You are currently viewing Spark RDD fold() function example
Photo by Tyler Franta on Unsplash

In this tutorial, you will learn fold syntax, usage and how to use Spark RDD fold() function in order to calculate min, max, and a total of the elements with Scala example and the same approach could be used for Java and PySpark (python).

Syntax


def fold(zeroValue: T)(op: (T, T) => T): T

Usage

Since RDD’s are partitioned, the fold() function takes full advantage of it by first aggregating elements in each partition and then aggregating results of all partitions to get the final result. The result of this function is the same as this RDD type.

This function takes the following arguments –

zeroValue – Initial value to be used for each partition in folding, this value would be used to initialize the accumulator for each partition. we mostly use 0 for integer and Nil for collections.

op – an operator used to both accumulate results within a partition and combine results from all partitions,

Using fold on RDD(Int) type

This example demonstrates spark rdd fold() function with elements of type Int.


  //fold example
  val listRdd = spark.sparkContext.parallelize(List(1,2,3,4,5,3,2))
  println("Partitions : "+listRdd.getNumPartitions)
  println("Total : "+listRdd.fold(0)((acc,ele) => {acc + ele}))
  println("Total with init value 2 : "+listRdd.fold(2)((acc,ele) => {acc + ele}))
  println("Min : "+listRdd.fold(0)((acc,ele) => {acc min ele}))
  println("Max : "+listRdd.fold(0)((acc,ele) => {acc max ele})) 

Yields output


Partitions : 3
Total : 20
Total with init value 2 : 28
Min : 0
Max : 5

In this example, RDD type is Int and it returns the result of Int type.

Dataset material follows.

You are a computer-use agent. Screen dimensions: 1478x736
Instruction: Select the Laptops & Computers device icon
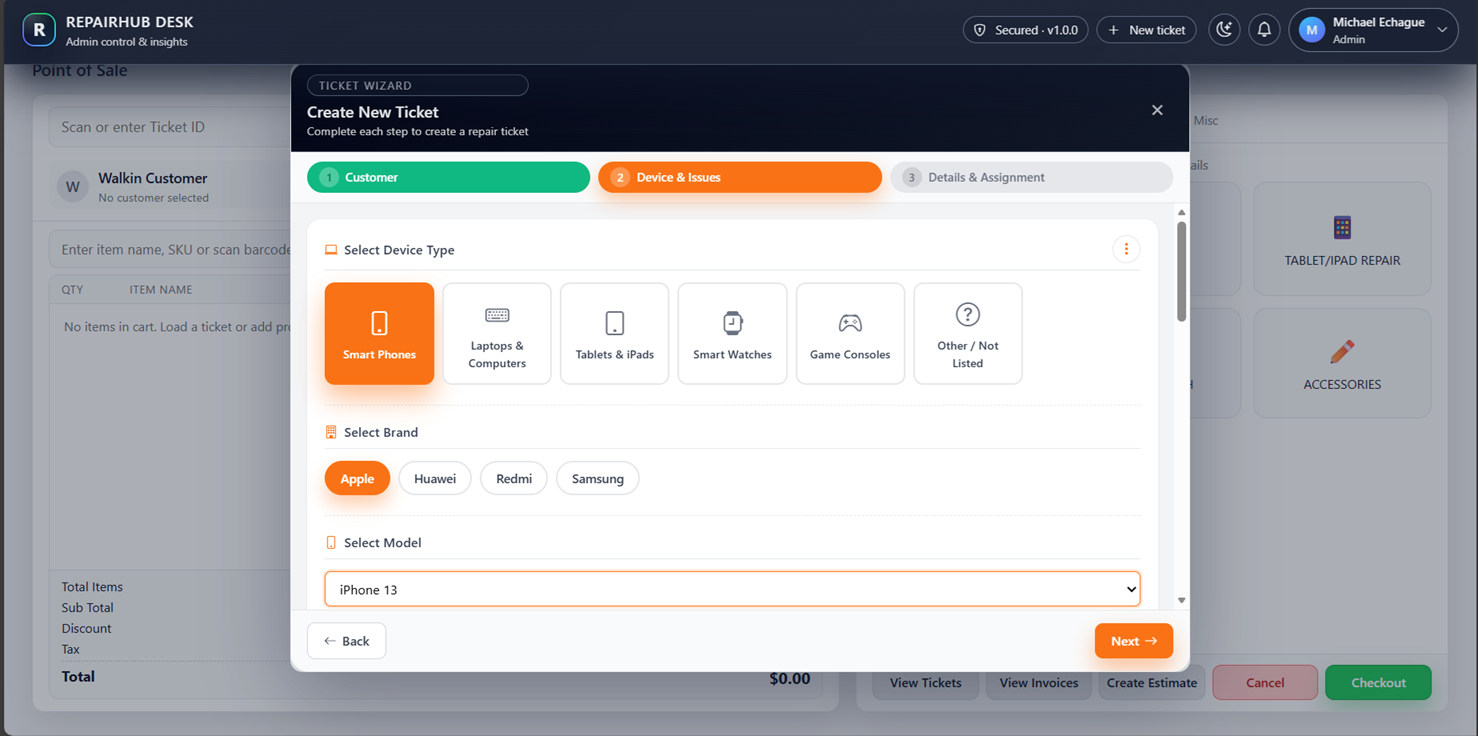[x=497, y=333]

Using fold on RDD(String,Int) type

This example demonstrates spark rdd fold() function with elements of type (String,Int).


  val inputRDD = spark.sparkContext.parallelize(List(("Z", 1),("A", 20),("B", 30),
("C", 40),("B", 30),("B", 60)))

  println("Total : "+inputRDD.fold(("",0))( (acc,ele)=>{ ("Total", acc._2 + ele._2)  }))
  println("Min : "+inputRDD.fold(("",0))( (acc,ele)=>{ ("Min", acc._2 min ele._2)  }))
  println("Max : "+inputRDD.fold(("",0))( (acc,ele)=>{ ("Max", acc._2 max ele._2)  }))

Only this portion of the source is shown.